To those with a contrarian bent, though, this much pessimism spells possible opportunities. When investor sentiment hits extreme levels -- on either end -- it's often a sign that the market is about to lurch dramatically in the opposite direction, zigging at the exact moment most investors expect it to zag. A lot of tech investors were feeling pretty cocky in early 2000 -- just before the Nasdaq began its long slide. And they were feeling pretty gloomy last September -- just before the markets began a sharp (if ultimately short-lived) rally.

Contrarian investors tend to keep their eyes trained on a number of key indicators of investor sentiment.
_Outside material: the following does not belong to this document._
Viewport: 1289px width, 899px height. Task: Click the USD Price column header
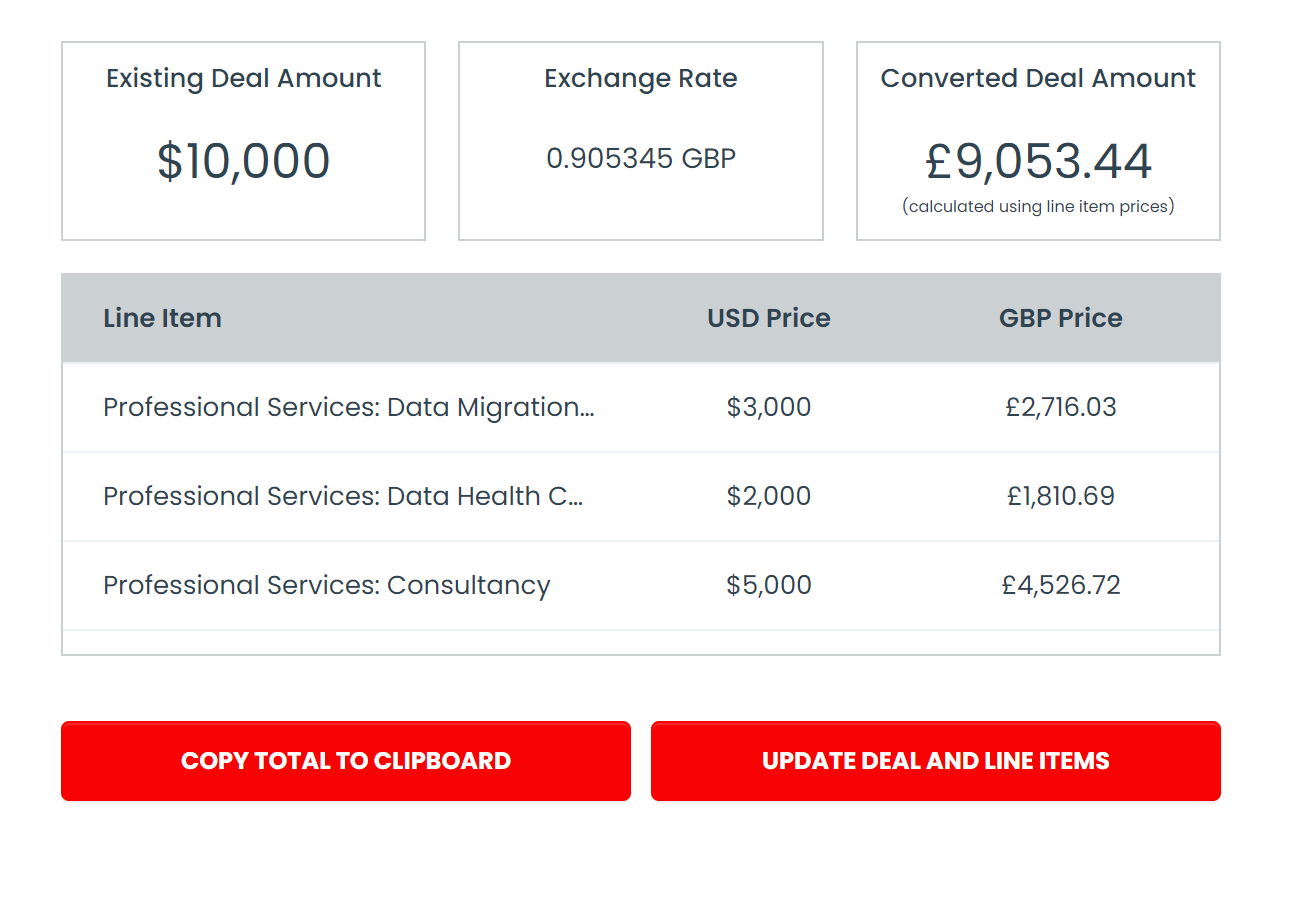768,318
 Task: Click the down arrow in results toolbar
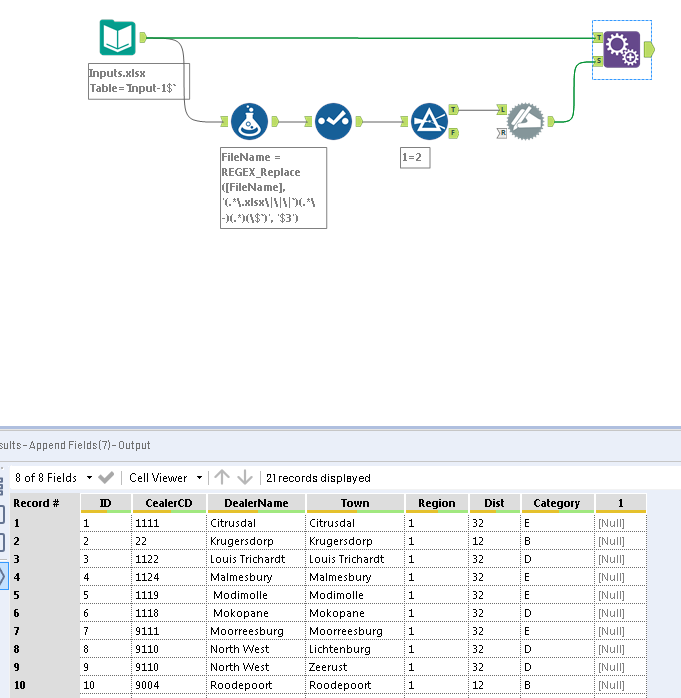coord(245,478)

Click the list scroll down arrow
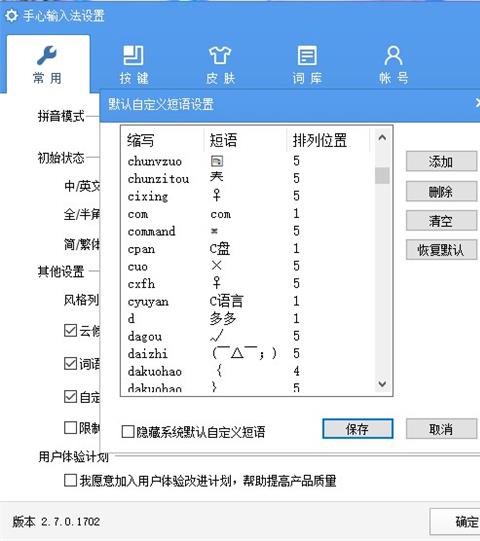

At the moment, most if not all of them are giving some pretty negative readings -- which in the bizarro world of contrarian investing is a good thing.

Consider, for example, a gauge of sentiment called, with admirable clarity, the Index of Investor Optimism. Last month the index, a joint project of UBS and the Gallup Organization, sank to levels not seen since September's lows. Only 38 percent of investors polled by UBS/Gallup said they were optimistic about the market's prospects over the next year, down from 46 percent in May. This equates to an index reading of 72. Don't ask me how they calculate these numbers: The key here is that this is the lowest score since the gauge hit its absolute nadir of 50 back in September.

By contrast, the index stood at a relatively complacent 121 back in March -- before the markets began their recent slide. The index, which dates back to 1996, hit its all-time high of 178 -- reflecting extreme optimism -- in early 2000, only a few months before the Nasdaq hit its own all time high of 5,000. (You can find out more about the index on UBS' Web site.)

Other gauges of investor sentiment similarly suggest considerable levels of pessimism. Several widely followed indexes track the "implied volatility" of widely traded options linked, respectively, to the S&P 500 and the Nasdaq 100. In essence, these indexes measure investor nervousness -- which tends to go down when markets are rising and investors are complacent, and up when markets are plunging and investors get scared. Contrarians see extreme readings on these indexes as a sign that markets may be about to reverse.

As the markets slid Tuesday, the VIX (which measures the "implied volatility" of S&P 500 options) shot up 3 points to 34 -- that is, into a range that suggests historically high levels of nervousness. Meanwhile, the QQQ Volatility Index (which measures investor nervousness about options linked to the Nasdaq 100 index) moved up a few points to 53. Both indexes have spiked higher in recent weeks -- which could signal bullish times to come. Still, neither index is sending a screaming "buy" signal: Both are well shy of the extreme levels they hit last September just before the big fall rally.


I'm not sure we've quite hit a bottom just yet -- much less the bottom -- but I've got to think we must be getting close. Unless, of course, my tentative feelings of bullishness are themselves a contrary indicator.